If this test fails: You've got problems. Go download the ANT+
device simulator and get that working first.
Data recording recommendations:
We recommend recording every Ant message received from the power
meter, with exact duplicates removed. In the past, one reason to
resample in the head unit is to collect all data sources together.

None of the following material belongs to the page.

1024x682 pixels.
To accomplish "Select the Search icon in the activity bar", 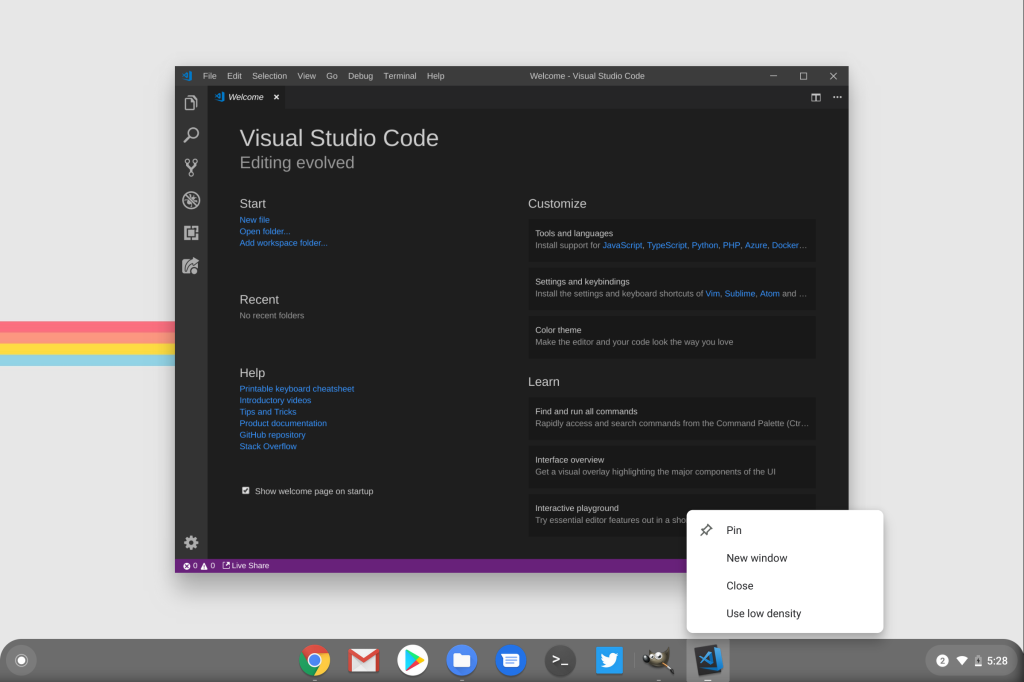I will (x=190, y=134).
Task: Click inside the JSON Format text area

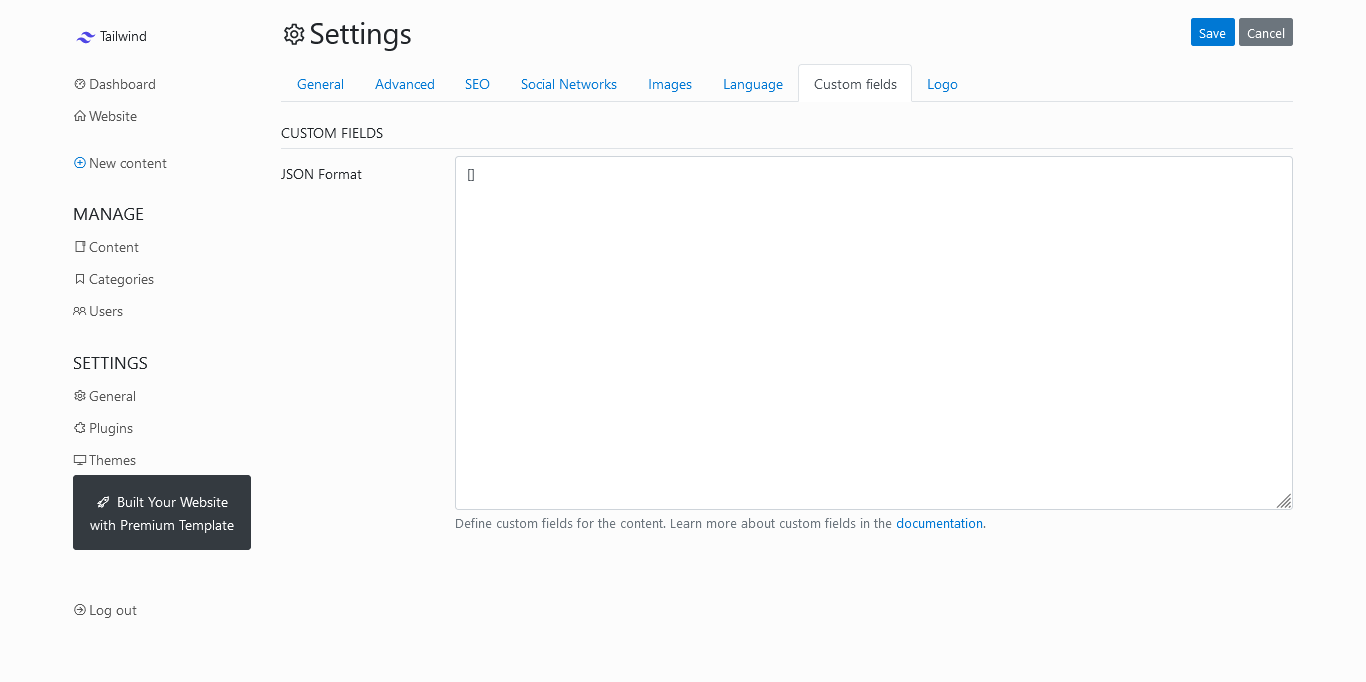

But the .FIT file format allows mixing several data streams in a
natural way. Manipulation of power data on the recording device
only loses information.
May all your tests pass.
Mark Rages, October 2012
Appendix 1: ANT stick setup on Ubuntu:
1. Copy "99-antstick.rules" to /etc/udev/rules.d
2. Copy "ant-usb2.conf" to /etc/modprobe.d
3. reboot. "/dev/ttyANT2" or similar will appear when the ANT stick is
inserted.
Appendix 2: AutoANT notes.
1. The AutoANT scripts are just recorded during a run of the py
scripts on Linux. The wall-clock timing may be skewed by some
milliseconds. The scripts still work fine for their intended
purpose.
2. The ANT+ network key is removed from the scripts. Please edit it
back in. (Search for the "set_network" message near the top of
each file.)
3. Download the latest version of ANTware from
http://www.thisisant.com. Previous versions seem to bog down and
crash on large files like this.
4. ANTware has a facility to load several scripts and execute them
in order. This appears to be broken, as the first script in the
list just executes over and over. However, the scripts can
simply be cat'ed together to make a combined script.